MLB Fantasy Sports Project: Preseason 2025 Hitter Value Forecasting

February 03, 2026

This project builds a preseason MLB hitter value model using public season-level data from 2018 through 2025. Could we use prior-season trend features to produce a optimal draft board for the 2025 fantasy season?

Main result: On the held-out 2024->2025 test, the model reached RMSE 283.4, MAE 228.6, and Spearman 0.657. More importantly for a draft product, the board recovered 60% of the actual top 10 hitters and 43% of the actual top 30 hitters compared to the actual top 10 and top 30 hitters in 2025.

I have been in love with baseball since I was a kid. I have even played in the varsity baseball team and performed in a national game in high school. This is a personal leisure project for me to explore the intersection of baseball and mathematics. As fantasy sports become more popular in recent years, I have been curious on how could these fairly simple models perform in fantasy sports. If the model is able to predict the future performance of a player, it could be used to help the fantasy sports players to make better decisions. This project is intentionally framed only as a case study. The point is to show that it produces signals that are interpretable, measurable, and useful to support product ideas, while also making its blind spots obvious.

Python pandas NumPy scikit-learn Matplotlib FastAPI Docker

Introduction

This project is trying to understand a question: before a MLB fantasy season starts, which hitters look like strong draft targets in the upcoming season?

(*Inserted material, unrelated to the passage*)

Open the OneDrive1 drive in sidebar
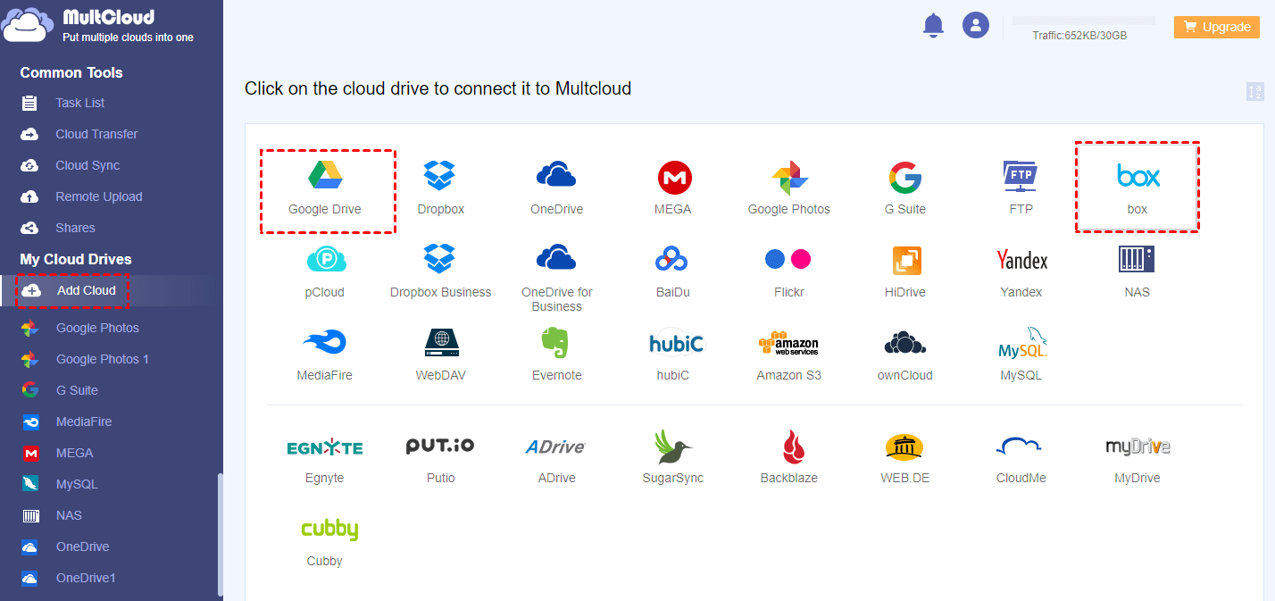tap(86, 578)
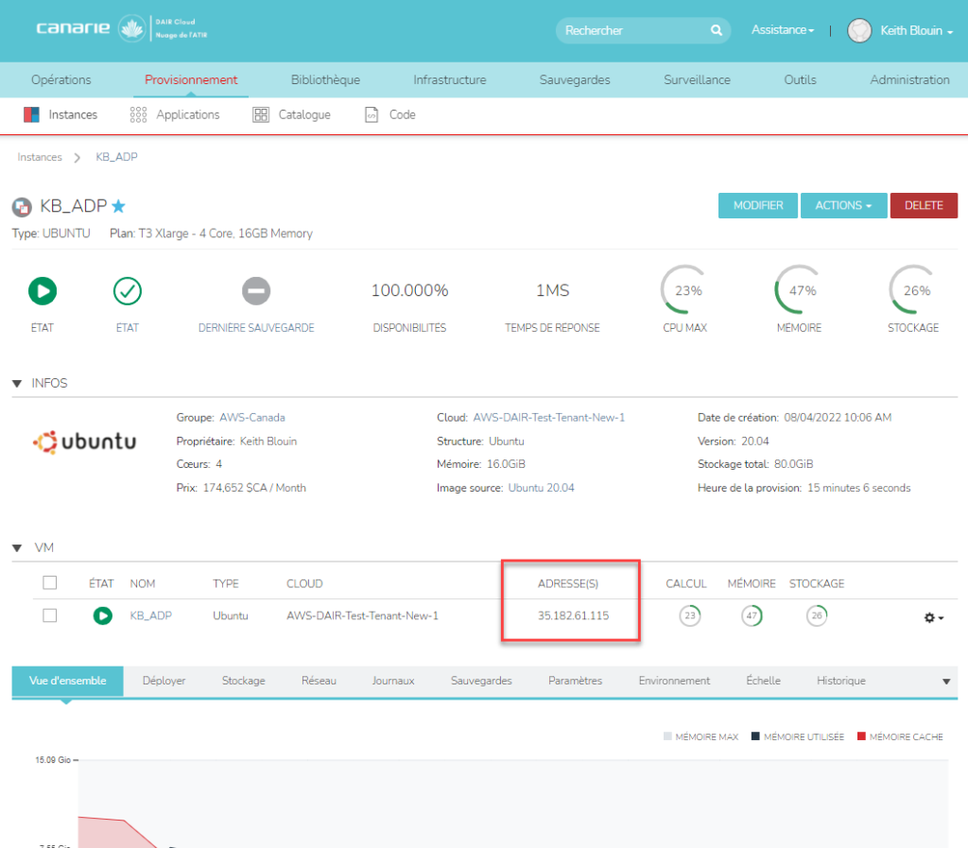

The goal is not to claim the most optimal model performance. The goal is to understand and learn an workflow that utilzes MLB data to do feature engineering, model comparison, recommendation logic, and then interpretate the results that is useful for fantasy sports players.

Methods

The modeling unit is a player-season pair. Features come from season t, and the target is full-season fantasy points in season t+1. Training uses historical pairs up to 2023->2024, while the testing set is 2024->2025. The method is intentionally to be simple as this is only a case study. Each hitter-season represents one observation. The model sees only information that would have been available before the next season starts, then tries to forecast the next season's total. The final evaluation is a true 2024->2025 holdout, which means the reported results come from forecasting a future season from past seasons.

Data

The project ingests public MLB hitting statistics from the MLB Stats API for seasons 2018 through 2025. After normalization, it computes a fantasy-style scoring target, rate stats such as walk rate, strikeout rate, ISO, and fantasy points per plate appearance, then builds lagged rolling features over prior seasons. The table below summarizes the dataset used in this run. The most important number is the final row count of model-ready season pairs, because that is the actual supervised-learning dataset after enforcing consecutive-season targets.

Technical Implementation

The project is implemented in Python with pandas and NumPy for data work, scikit-learn for baseline and models, Matplotlib for beautiful figures, and FastAPI for a lightweight serving layer. The preoject is organized into separate modules for ingestion, cleaning, feature engineering, training, evaluation, recommendations, summaries, and API services.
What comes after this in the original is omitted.